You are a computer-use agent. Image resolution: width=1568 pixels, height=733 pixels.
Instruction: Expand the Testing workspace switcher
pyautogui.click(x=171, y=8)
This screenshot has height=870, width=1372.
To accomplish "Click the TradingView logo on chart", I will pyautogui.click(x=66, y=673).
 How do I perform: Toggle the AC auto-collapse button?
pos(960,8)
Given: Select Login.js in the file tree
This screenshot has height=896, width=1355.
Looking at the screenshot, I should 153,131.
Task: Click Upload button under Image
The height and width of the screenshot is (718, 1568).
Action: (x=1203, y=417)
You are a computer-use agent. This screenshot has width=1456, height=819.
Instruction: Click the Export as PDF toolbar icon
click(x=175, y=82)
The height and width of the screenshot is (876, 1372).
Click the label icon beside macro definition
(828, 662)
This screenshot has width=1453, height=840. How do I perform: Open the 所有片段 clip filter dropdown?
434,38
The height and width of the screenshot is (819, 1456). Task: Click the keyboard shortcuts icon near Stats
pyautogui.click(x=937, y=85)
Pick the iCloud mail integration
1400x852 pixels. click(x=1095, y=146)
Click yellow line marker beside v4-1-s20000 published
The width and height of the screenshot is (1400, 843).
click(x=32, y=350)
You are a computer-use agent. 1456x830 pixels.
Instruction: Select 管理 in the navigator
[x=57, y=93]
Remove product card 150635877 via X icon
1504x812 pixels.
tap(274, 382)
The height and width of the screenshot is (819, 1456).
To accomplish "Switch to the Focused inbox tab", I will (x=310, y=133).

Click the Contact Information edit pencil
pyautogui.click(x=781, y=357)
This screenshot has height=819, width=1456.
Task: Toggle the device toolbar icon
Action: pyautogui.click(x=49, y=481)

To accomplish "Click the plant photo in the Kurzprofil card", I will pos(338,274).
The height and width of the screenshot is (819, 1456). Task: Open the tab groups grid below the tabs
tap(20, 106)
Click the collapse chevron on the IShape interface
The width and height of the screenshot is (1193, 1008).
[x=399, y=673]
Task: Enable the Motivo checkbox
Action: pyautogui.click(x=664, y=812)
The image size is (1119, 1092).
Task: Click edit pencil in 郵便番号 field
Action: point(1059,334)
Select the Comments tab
========================
Begin with the line containing "Pick the iCloud mail integration" and retype it and each line after it through the end of the records, keeping them exact and including nothing more.

Response box:
Pick the iCloud mail integration
1400x852 pixels. click(x=1095, y=146)
Click yellow line marker beside v4-1-s20000 published
The width and height of the screenshot is (1400, 843).
click(x=32, y=350)
You are a computer-use agent. 1456x830 pixels.
Instruction: Select 管理 in the navigator
[x=57, y=93]
Remove product card 150635877 via X icon
1504x812 pixels.
tap(274, 382)
The height and width of the screenshot is (819, 1456).
To accomplish "Switch to the Focused inbox tab", I will (x=310, y=133).

Click the Contact Information edit pencil
pyautogui.click(x=781, y=357)
This screenshot has height=819, width=1456.
Task: Toggle the device toolbar icon
Action: pyautogui.click(x=49, y=481)

To accomplish "Click the plant photo in the Kurzprofil card", I will pos(338,274).
The height and width of the screenshot is (819, 1456). Task: Open the tab groups grid below the tabs
tap(20, 106)
Click the collapse chevron on the IShape interface
The width and height of the screenshot is (1193, 1008).
[x=399, y=673]
Task: Enable the Motivo checkbox
Action: pyautogui.click(x=664, y=812)
The image size is (1119, 1092).
Task: Click edit pencil in 郵便番号 field
Action: point(1059,334)
Select the Comments tab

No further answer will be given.